There have been times when I knew God was leading me and suddenly I saw how things were working out and was positive God had tricked me. This was not what I had bargained for; this was not the way things should be working. I have to confess to you all sometimes when I have felt this way; I was not as gracious as Paul. I whined and complained and told God just how alone and abandoned I felt. Told God how I thought that THIS was not how “we” had agreed things would go. And you know when I have reacted this way to God working out God’s will in my life and the lives of those around me, when I have been discouraged by God’s plan and how it did not line up with my plan, things did not turn out so well. Usually, I ended up not only being discouraged but also hurt and frustrated, because in the end I was working against God’s plan and not with it.
But let me also tell you that at other times I can say I have been a little bit more like Paul. I have, for some reason, been able to see the hand of God at work even when it did not seem that God was working in the ways I would have wished for God to work. And instead of being discouraged I thanked God for working in ways which I could not have even imagined and have accepted the work of God as the best and seen the glory and the grace and wonder of God’s plan.
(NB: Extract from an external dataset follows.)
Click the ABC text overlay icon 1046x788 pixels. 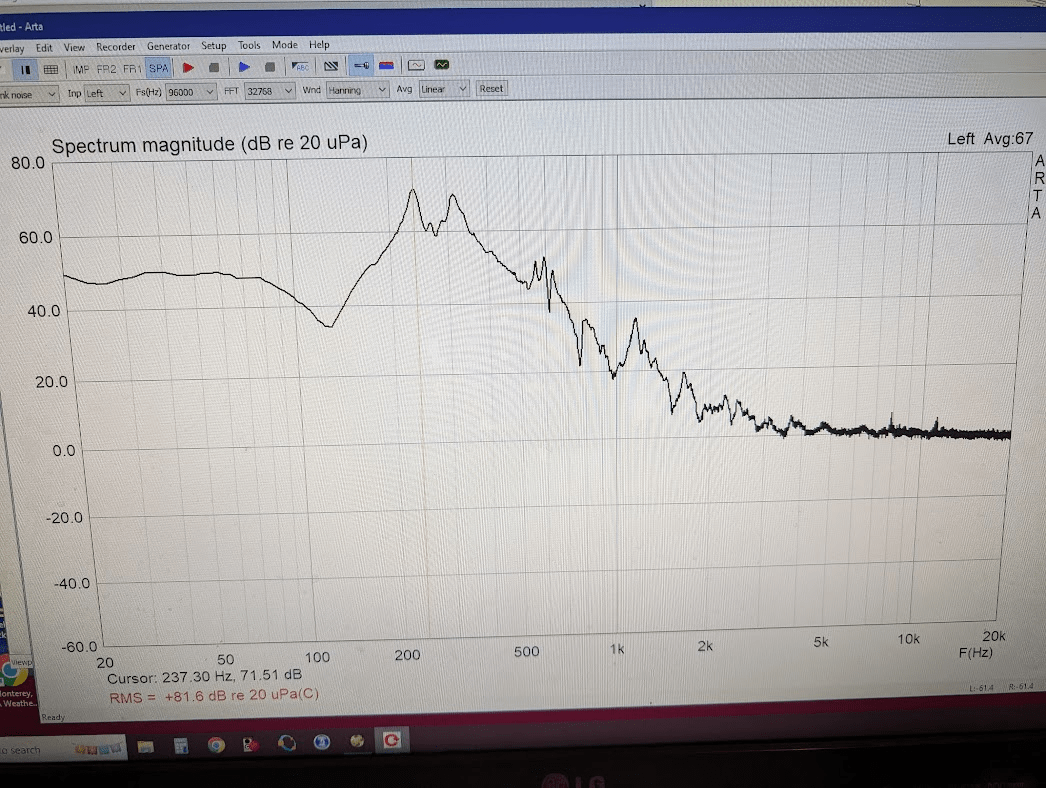pyautogui.click(x=301, y=66)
And you know, at these times, when I have accepted God’s work and accepted God’s plan absolutely wondrous, miraculous things have happened.
Paul accepted the change of plans which took him to Macedonia, Paul accepted his first unexpected converts and saw the work and the hand of God all along the way. And the church there in Philippi became one of his most faithful churches which supported him all through out his life and throughout his journeys. The church he founded there in Philippi is one to which he speaks most kindly and most encouraging because it becomes one of the stronger churches in the early church. The work there did not begin the way Paul would have wanted it to, nothing in that journey went the way he had planned but because he accepted the work and the hand of God, even when it did not make sense to him, the work which he did there in Philippi exceeded any expectations Paul could ever have had for it.
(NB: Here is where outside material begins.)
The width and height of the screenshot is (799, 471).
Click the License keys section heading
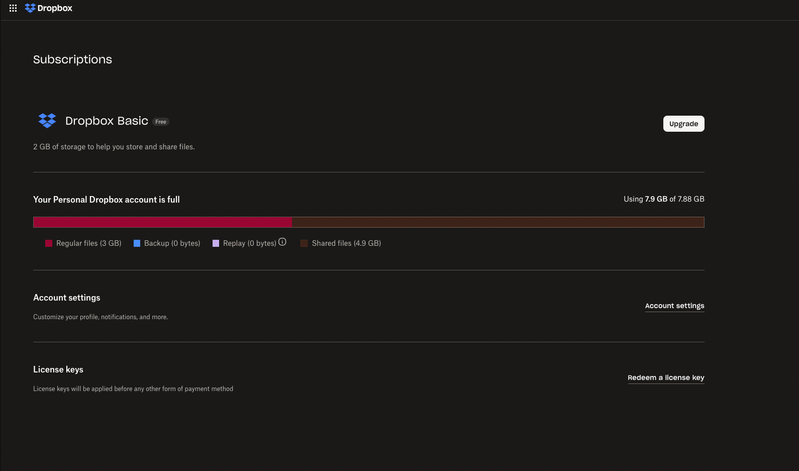[58, 370]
When we trust God, go where God calls for us to go, do what God calls for us to do and trust God’s work all along the way, amazing things happen. The early church is story after story of people trusting God in unexpected circumstances. And time and time again the church grows and blossoms and God is able to so amazing things through people. I know that the work God did in the early church is not limited to first century Christianity. God wants to work through us here in Cambridge as well. We might not always get the results we had hoped for. We may not always see God working in the ways we planned for God to work but WHEN we see God working we need to trust God’s work. We need to trust God’s plan and accept the work and the plan God is laying out for us. Take what God gives to us and KNOW that God’s plan is the best plan, that God’s work is the best work and KNOW that when WE go where God calls for us to go and do what God calls for us to do, God will do amazing things in us and through us to further God’s kingdom.